Library Elements per vector Dispatch version Time, 32 bit mode Time, 64 bit mode
glibc 2.13 1 none 1400 1030
MS 17.00 1 SSE2 724 200
Intel 12.1.3 1 generic 1950 303
Intel 12.1.3 1 Intel 720 295
Intel SVML 12.1.3 4 generic (SSE2) 360 203
Intel SVML 12.1.3 4 Intel AVX 99 188
Intel SVML 12.1.3 8 generic (AVX) 112 128
Intel SVML 12.1.3 8 Intel AVX 108 101
AMD LIBM 3.0.2 4 generic (SSE2) n.a. 245
AMD LIBM 3.0.2 4 FMA4 n.a. 148
Calculation time in clock cycles for the cosine of a vector of 8 single-precision floats on an AMD Bulldozer CPU in a single thread with different function libraries.
(values are imprecise due to the varying clock frequency).

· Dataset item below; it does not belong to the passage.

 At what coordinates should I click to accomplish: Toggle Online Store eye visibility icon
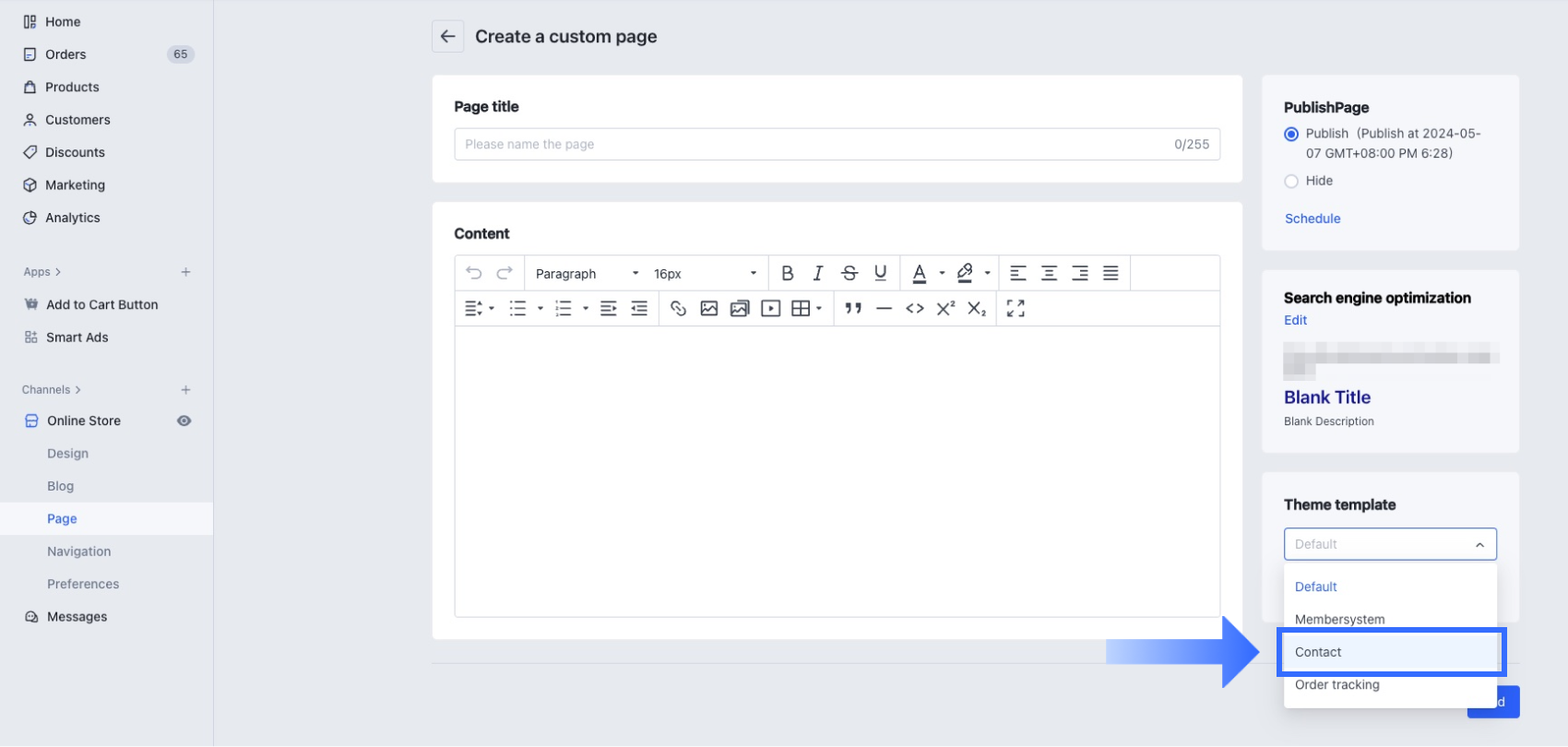tap(184, 421)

The Gnu function library (glibc) uses an outdated and inefficient code. The Microsoft library has decent performance in the 64-bit version, but of course it supports only the Windows platform. Intel's general math library is no better in my test case, but Intel's Short Vector Math Library (SVML) is very good. The SVML library supports vectors of 4 floats in an XMM register (SSE2) or a vector of 8 floats in a YMM register (AVX). It will choose the inferior generic path for non-Intel processors unless we replace Intel's CPU-dispatcher as described above. Intel's libraries are available for both Windows, Linux and Mac. AMD's LIBM library supports vectors of 4 floats. It is available for Windows and Linux, but only in 64-bit mode.

The sad conclusion is that we have no fully optimized math function library that supports all brands of x86 processors and all operating systems. If we want optimal performance on all processors, the best choice is to use Intel's SVML library and manipulate it into treating non-Intel processors better.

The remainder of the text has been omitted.